Friday, December 8, 2023

Preface

Although I have referred to the communist system of law as much as necessary in my earlier series On Communism, I have not presented the system of communist law in a concrete form in this series, which aims to present an overall picture of a possible communist society. 

In this respect, Marx and other communists in the past were eager to criticize the bourgeois capitalist legal system centering on contract law and commercial law, but they did not discuss the crucial communist legal system in concrete detail. In fact, there is little prior literature on the subject that is worth referring to.

For classical communism, it was as if the appropriate customary law was autogenously formed in communist societies and social control by statute law was unnecessary. One reason for this is that traditional communism, while sharply opposed to anarchism, was partially influenced by anarchism, such as the "annihilation of the state" thesis, and was therefore reluctant to exercise legal social control.

On the other hand, in the former Soviet Union, which publicly proclaimed its aim to build a communist society, the development of its own legal system had progressed since the Russian Revolution, and at its peak it formed an example of a socialist legal system. However, reflecting the nature of the former Soviet system, it had a strong element of being an instrument of authoritarian social control to support the one-party rule system.

The communist society that should be aimed at by nature is one in which social order is maintained through democratic and rational enactment of laws.

The following is an overview of the overall picture of communist law.

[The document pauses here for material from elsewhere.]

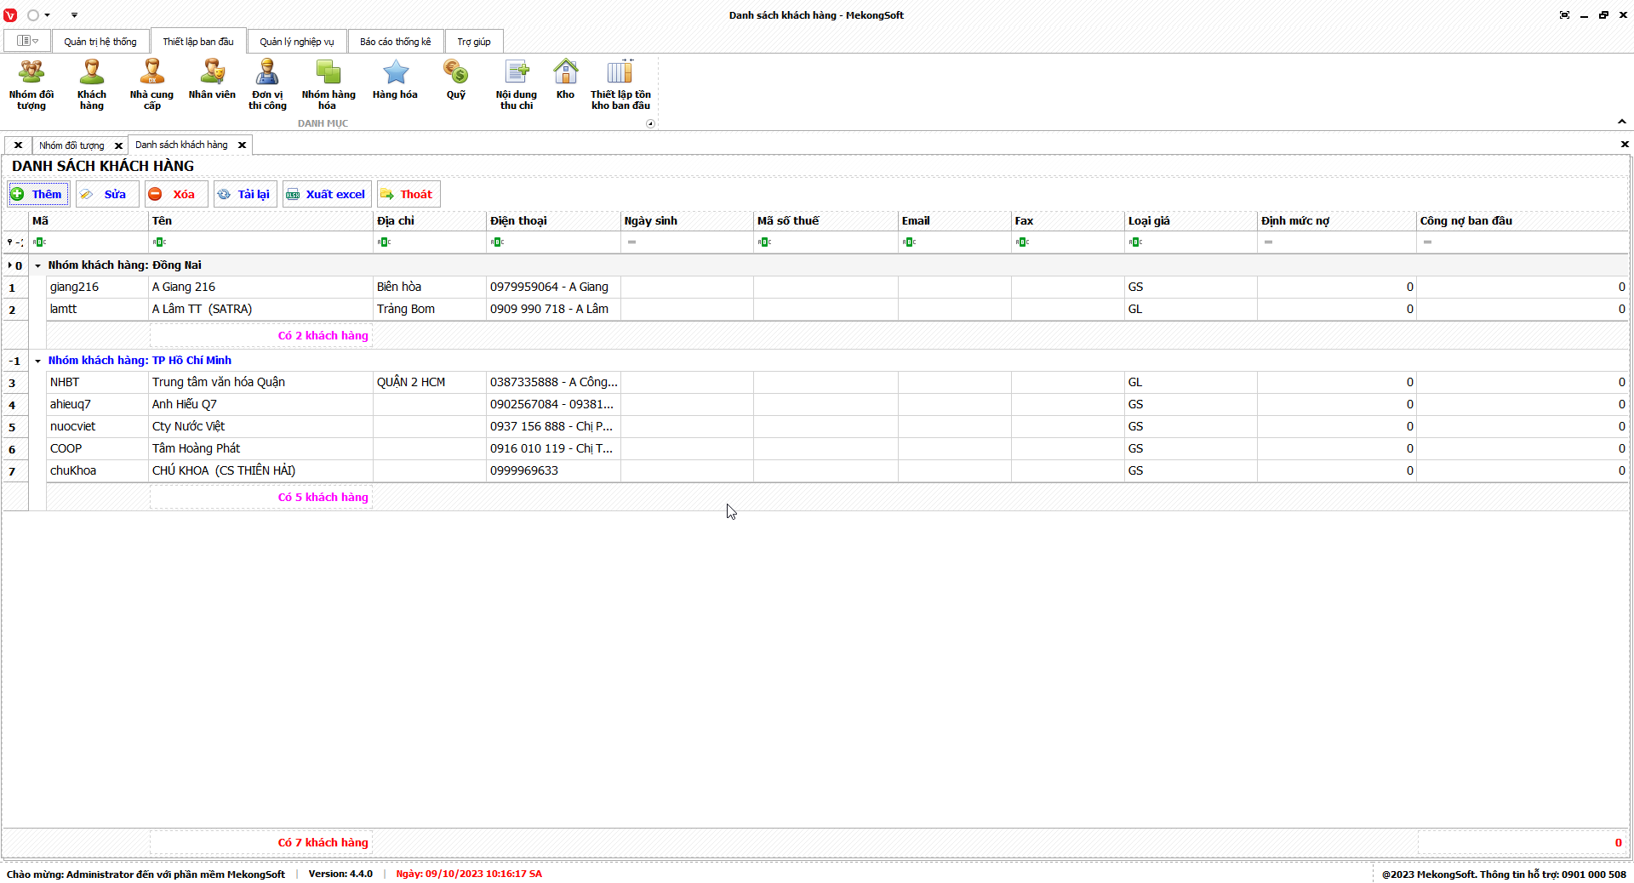Collapse the ribbon with the arrow
1634x883 pixels.
(1622, 122)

First, there is the Charter of the Commons' Convention, which stands at the top of the entire legal system and is positioned as the supreme normative law. Next, there is the Environmental Law, which encompasses environmental regulations to ensure the sustainability of the global environment; then there is the Economic Law, which regulates the organization of production activities and the nature of labor; the Civic Law, which deals with legal relations related to everyday civil life; the Offences Code, which deals with the legal effects imposed on offences in violation of the law; and finally the Litigation Law, which provides for judicial procedures in the handling of legal disputes. 

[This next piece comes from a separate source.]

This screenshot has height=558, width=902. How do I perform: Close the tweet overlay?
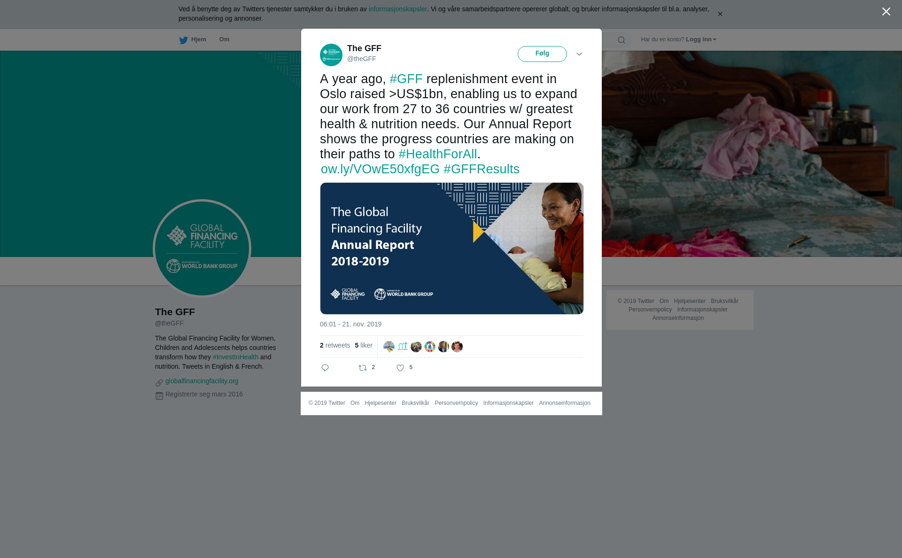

The Charter, Environmental Law, Economic Law, Civic Law, Offences Law, and Litigation Law constitute the six basic communist laws, which at this point already differ considerably from the six bourgeois laws, which are the Constitution, Civil law, Criminal Law, Commercial Law, and both Civil and Criminal Procedural Law.

This series of articles will begin with a general overview of the significance and functions of law in communism, and then proceed to examine each of the above six basic laws in turn.